Hog farmers count losses as White House raps China on trade

The U.S.-China trade dispute could cut $2.2 billion out of hog farmer revenue this year, said a farm group representing pork producers on Tuesday, shortly before the White House said it would impose tariffs on $50 billion in Chinese products, possibly before the end of June. China’s Ministry of Commerce responded by saying it has the confidence and experience to defend China’s core interests.

Earlier this year, China targeted U.S. agricultural goods for retaliation when the White House first proposed duties on imports of high-technology products made in China. The White House announcement raised the stakes for trade talks slated to begin this weekend in Beijing.

The largest U.S. farm group declined to speculate if farm exports would be affected by the announcement of 25 percent tariffs on $50 billion of imports from China “containing industrially significant technology, including those related to the ‘Made in China 2025’ program.” The White House said it would list the products by June 15 and tariffs would be imposed shortly afterwards.

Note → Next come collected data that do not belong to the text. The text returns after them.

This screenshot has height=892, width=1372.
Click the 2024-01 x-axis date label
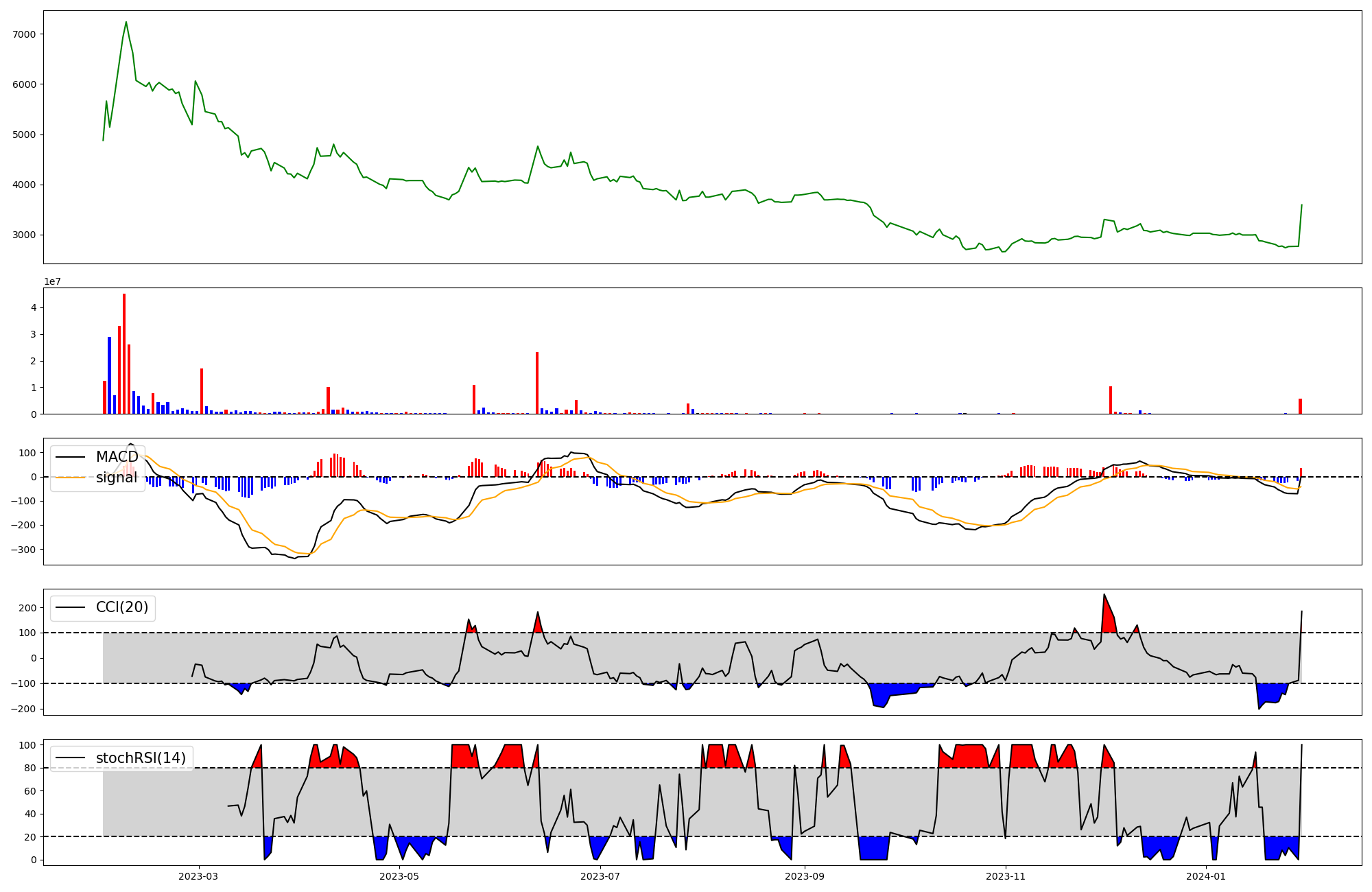click(1205, 876)
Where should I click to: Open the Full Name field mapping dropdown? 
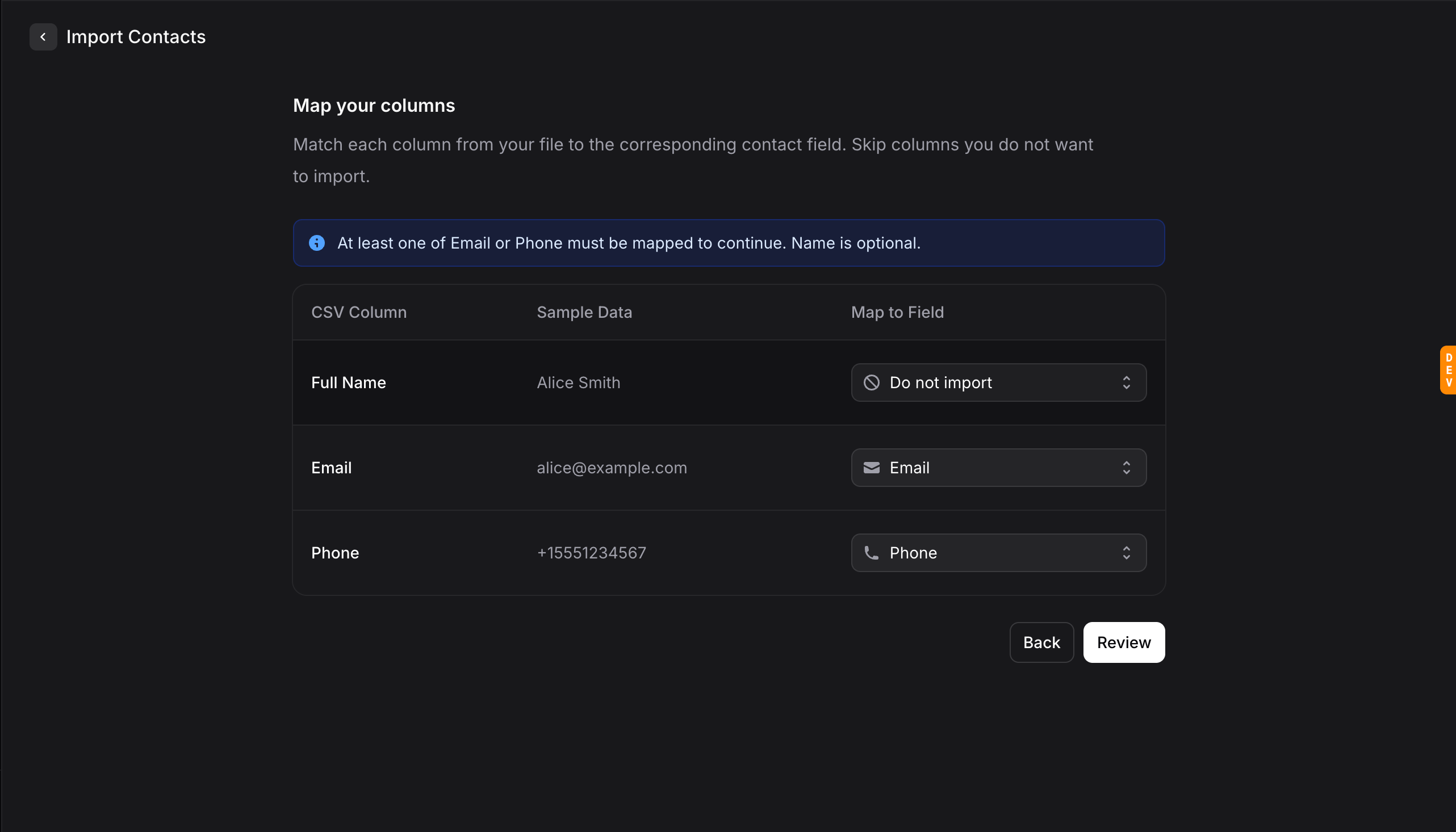[x=998, y=383]
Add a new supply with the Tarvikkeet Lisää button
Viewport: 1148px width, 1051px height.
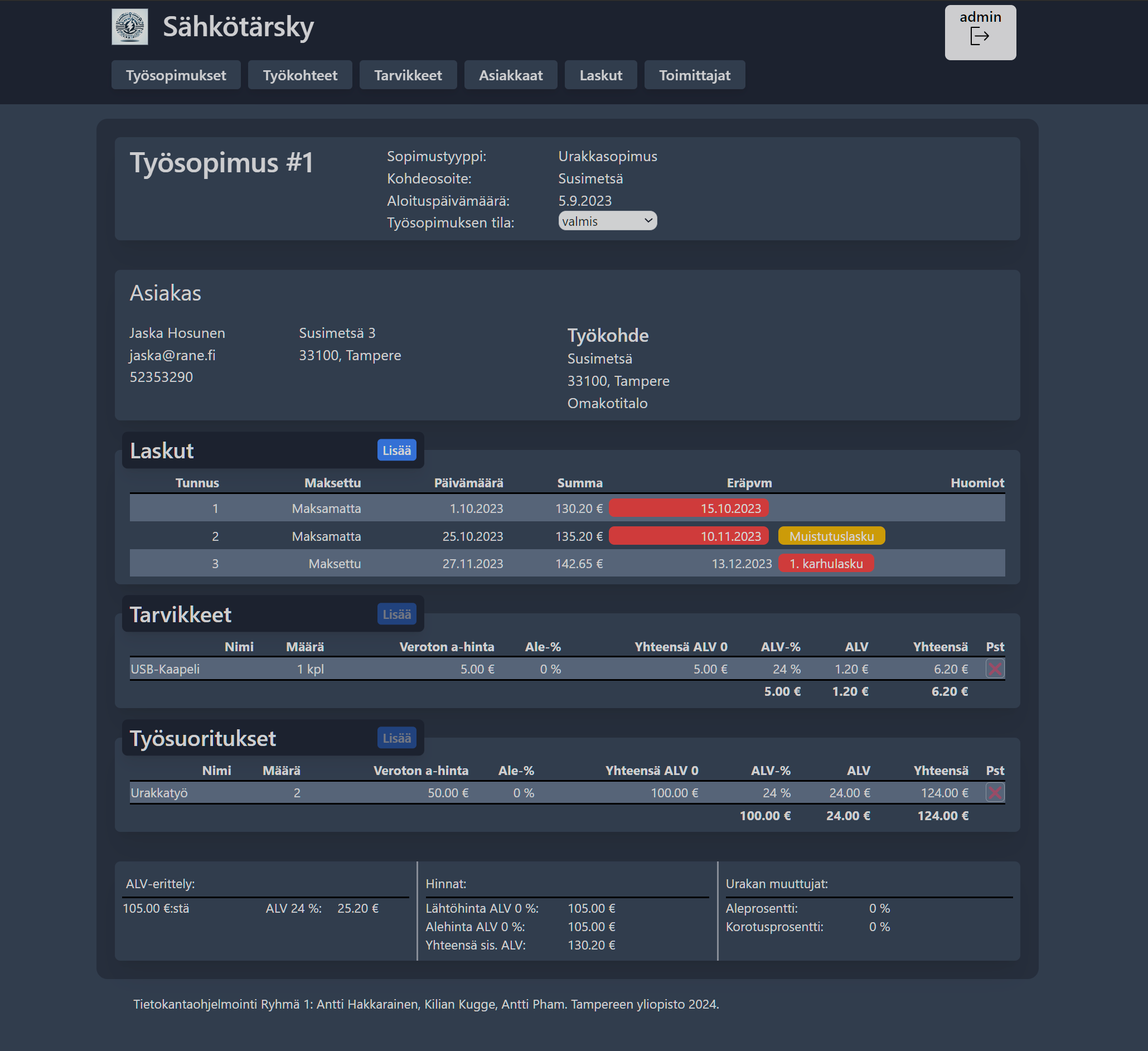[397, 614]
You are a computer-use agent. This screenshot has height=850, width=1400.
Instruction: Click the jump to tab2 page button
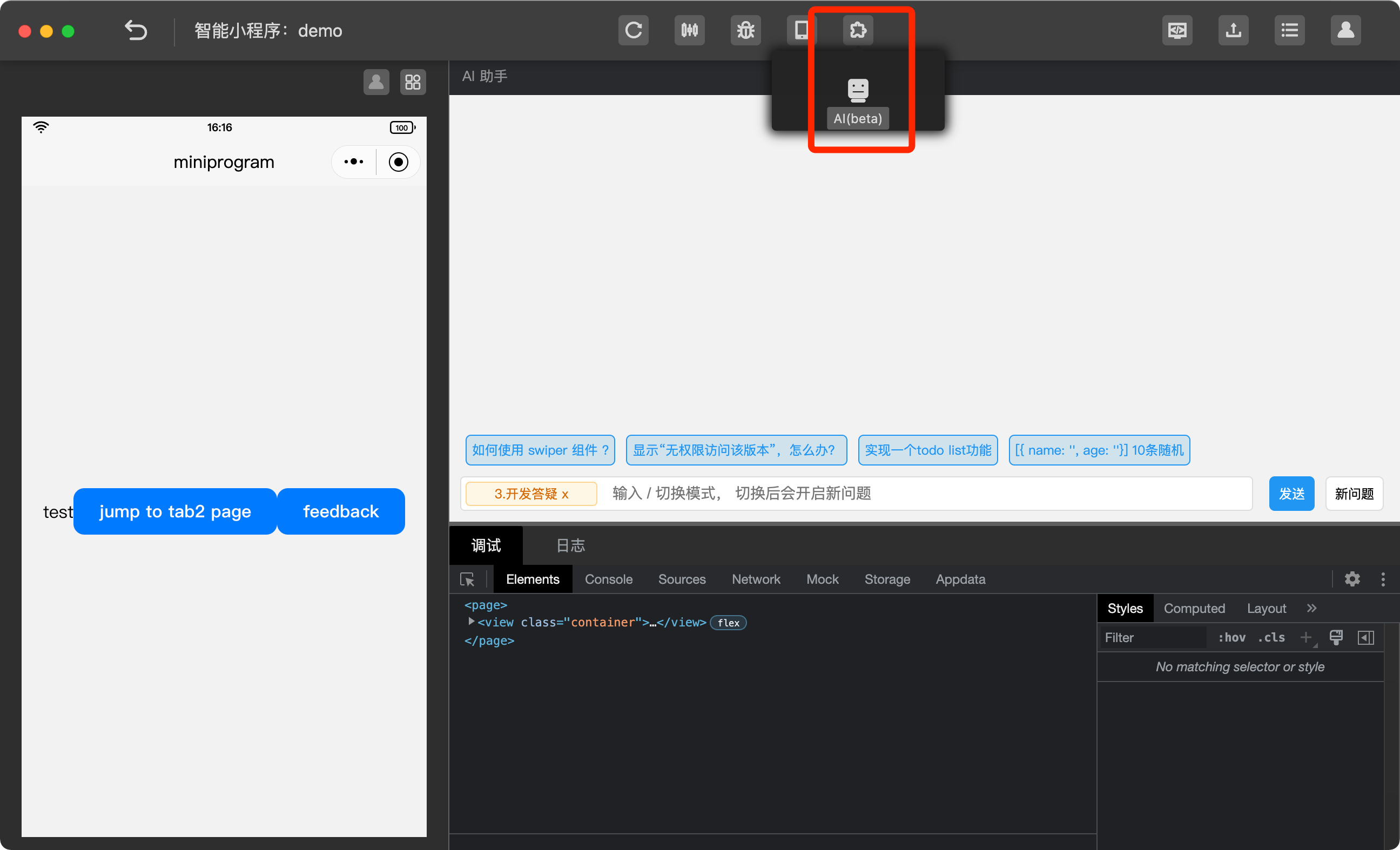(x=175, y=511)
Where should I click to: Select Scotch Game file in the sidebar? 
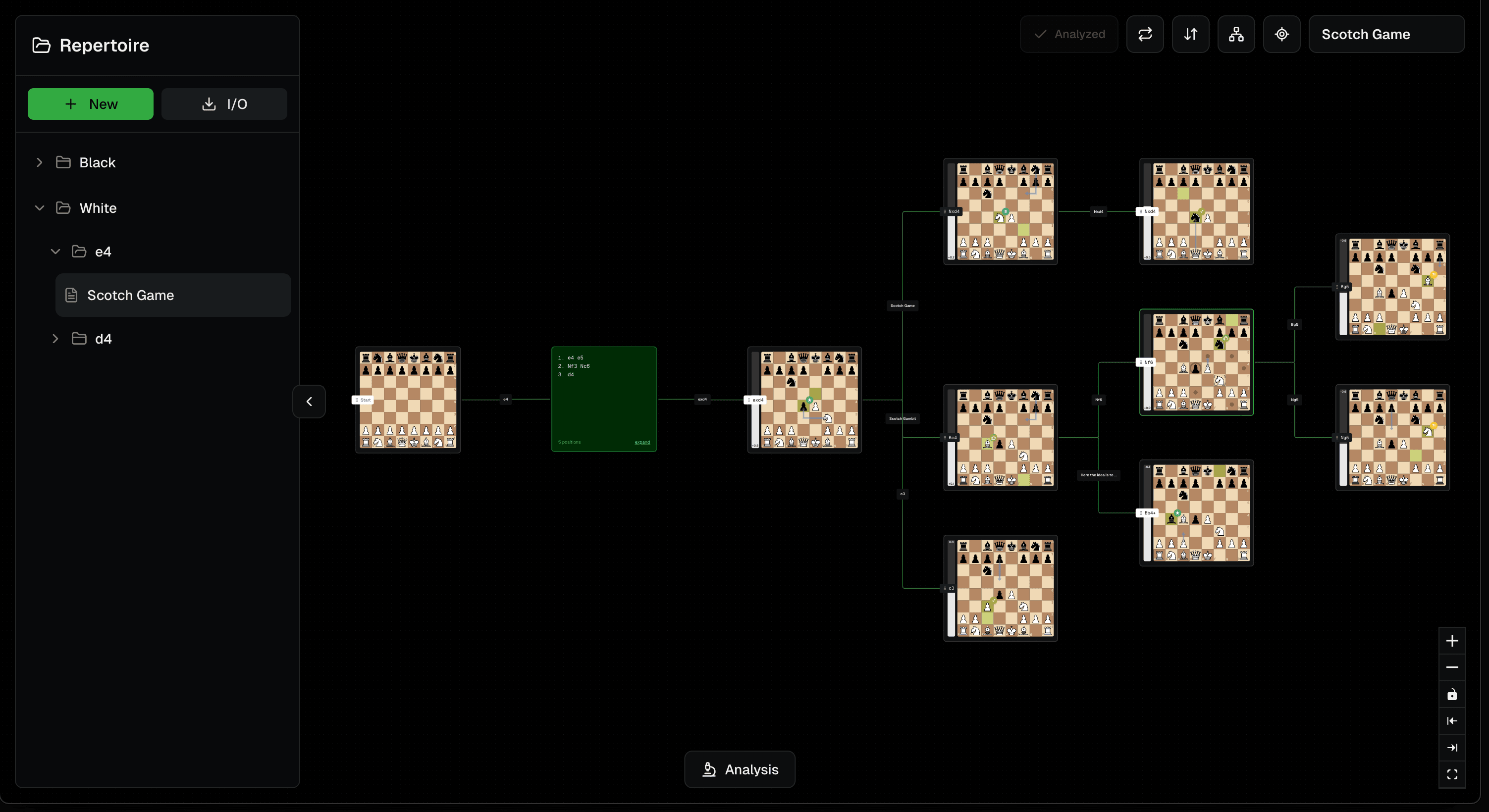click(x=131, y=295)
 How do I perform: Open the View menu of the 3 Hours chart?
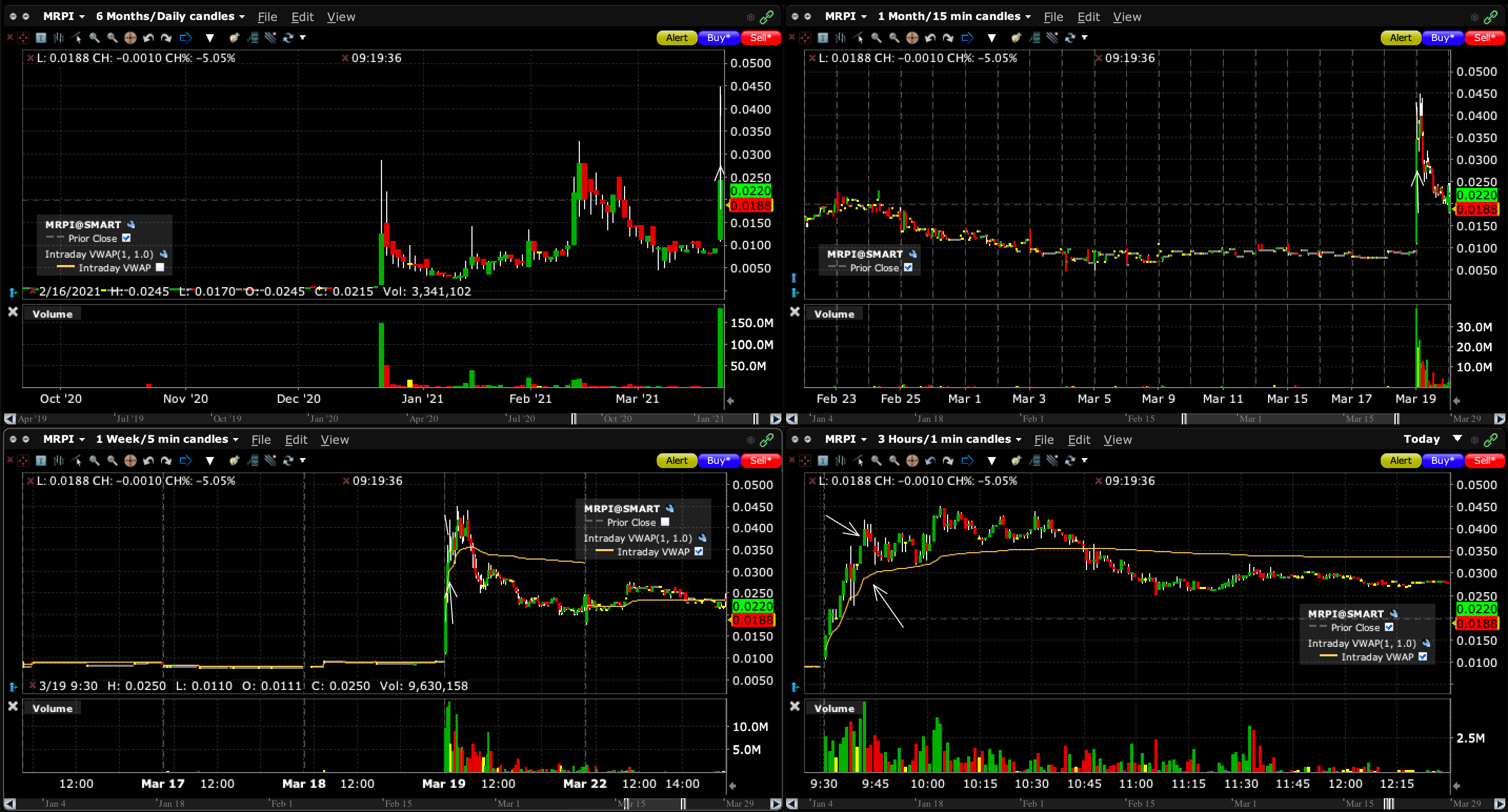click(x=1117, y=439)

“We aren’t predicting what might happen. But today’s announcement underlines the crucial importance at arriving at a good, negotiated settlement. We’d rather have talks than more tariffs,” said spokesman William Rodger of the American Farm Bureau Federation.

The National Farmers Union, the second-largest group, supports U.S. action against unfair trade practices by China but “we remain concerned that the administration does not have a plan in place to protect farmers from bearing the brunt of retaliatory tariffs,” said NFU senior vice president Rob Larew. “Family farmers can ill afford such volatility amidst the tough economic conditions they are currently facing.” A USDA spokesman was not immediately available for comment.

In late March, China said it would impose a 25 percent tariff on U.S. pork and 15 percent tariffs on U.S. ethanol, apples and almonds to counter-act U.S. duties on steel and aluminum. More than one-fifth of U.S. pork production is exported annually, with $1 billion worth going to China, the world’s largest pork-consuming nation.

The National Pork Producers Council cited an estimate by economist Dermot Hayes of Iowa State University that the hog futures prices have dropped by $18 per head since March 1, the equivalent of a $2.2 billion annual loss to farmers. “While all this lost value cannot be attributed to trade friction with China, it is certainly the main factor,” said Hayes.

NPPC president Jim Heimerl, an Ohio hog farmer, said the farm group hoped the new round of trade talks “results in improved market access to a critical export market for U.S. pork and other farm products.” Pork “is one of the few sectors of the U.S. economy that can immediately reduce the trade imbalance with China,” he said, if China were to remove “punitive” tariffs on pork.

The Commerce Ministry said on its website that it was not surprised by the change of tone by the White House, reported the Xinhua news agency. The ministry said China has the confidence, capability and experience to defend the interests of the Chinese people and the core interests of the country, according to Xinhua’s translation.